New Delhi: The Editors Guild of India Monday urged the Uttar Pradesh government to withdraw cases filed against journalist Pawan Kumar Jaiswal for his report on a school in Mirzapur that was serving only rotis and salt to children as their mid-day meal.
The Guild has condemned the government’s action of filing an FIR under serious sections of criminal law and said it should “withdraw these cases forthwith and ensure that the journalist is not put to any further harm or harassment”.
“It is a cruel and classic case of shooting the messenger. It is precisely exposés such as these that show how valuable free and fearless journalists are to a democratic society,” the Guild said in the statement.
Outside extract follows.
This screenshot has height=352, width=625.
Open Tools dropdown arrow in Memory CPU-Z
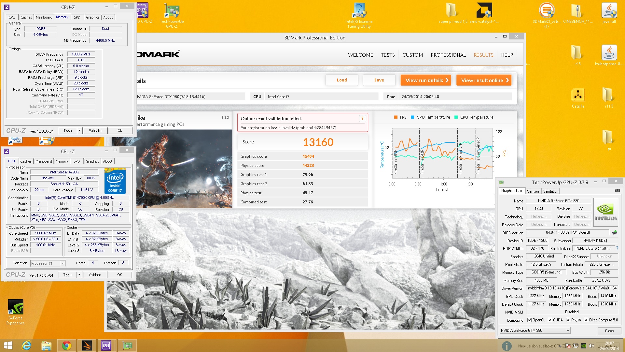click(x=79, y=131)
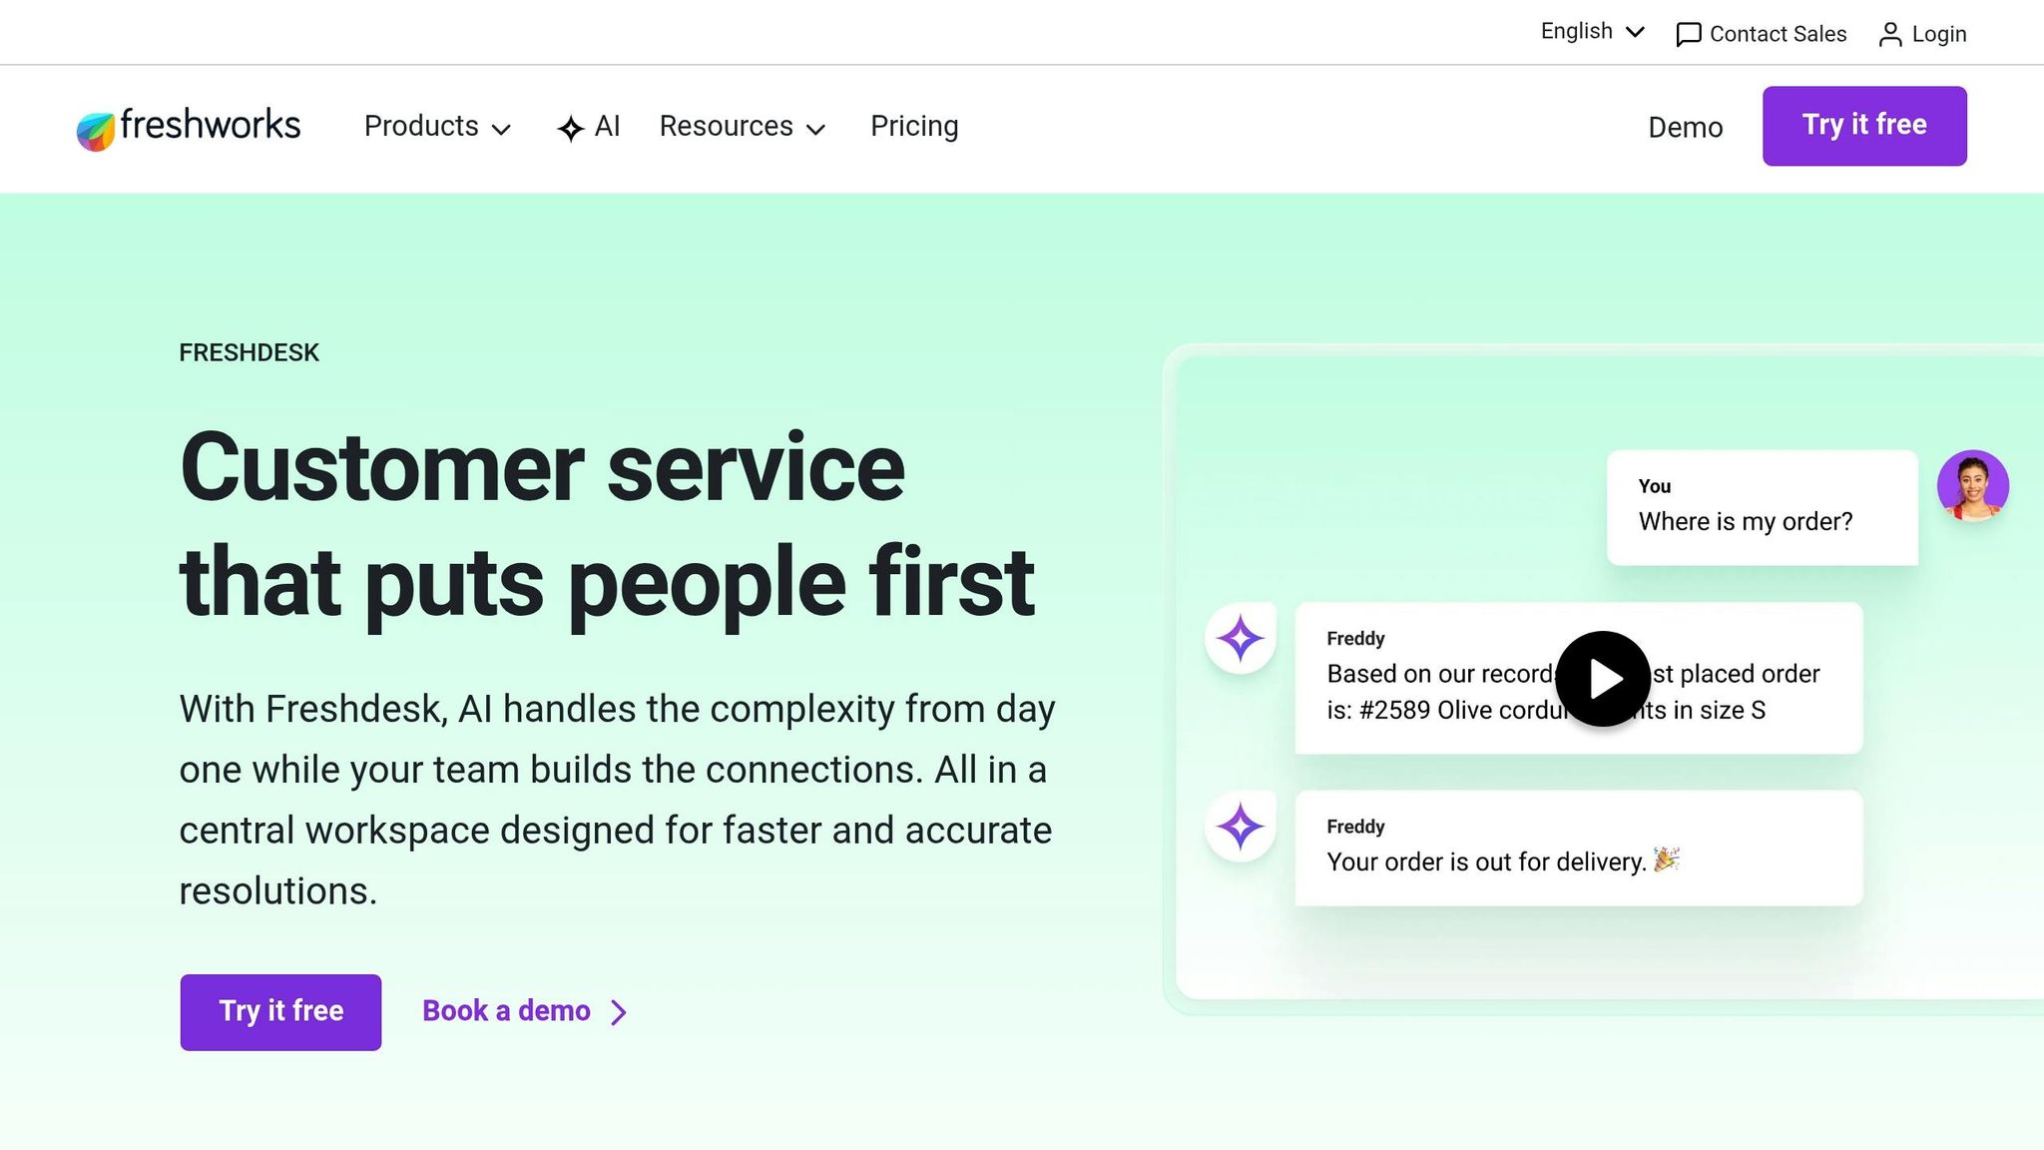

Jaiswal, village-head representative Rajkumar Pal and unidentified people have been booked under sections 120B (criminal conspiracy), 186 (obstructing public servant in discharging duty), 193 (false evidence) and 420 (cheating) of the Indian Penal Code. Jaiswal and Pal have been accused of “maligning the image of the state government”.
The Guild said the government’s action was “shocking”.
“It is shocking that instead of taking action to fix what is wrong on the ground, the government has filed criminal cases against the journalist. Even if the government believes that his report is wrong, there are easy and conventional redresses available. Using the IPC and police is no way to respond to this,” said the statement.
The Guild has urged the UP government to “withdraw these cases forthwith and ensure that the journalist is not put to any further harm or harassment”.
Guild expresses concern over travel restriction on journalists
The Guild also expressed “grave concern over recent incidents of restrictions on the overseas travel of journalists”.
Referring to the case of journalist Gowhar Geelani, who works for a German media organisation and was last week denied travel permission, the Guild said, “The law does indeed give the government such powers but only in the rarest of rare cases and following due procedure and disclosure. There must be transparency in these decisions.”
Geelani, the author of Kashmir: Rage and Reason, was to catch a flight to Germany where he was to attend a media training programme. When he reached Delhi’s Indira Gandhi International Airport Saturday, he was stopped from flying.
In its statement, the Guild urged the government “not to create a situation where the constitutionally and legally mandated freedoms of media representatives are compromised”.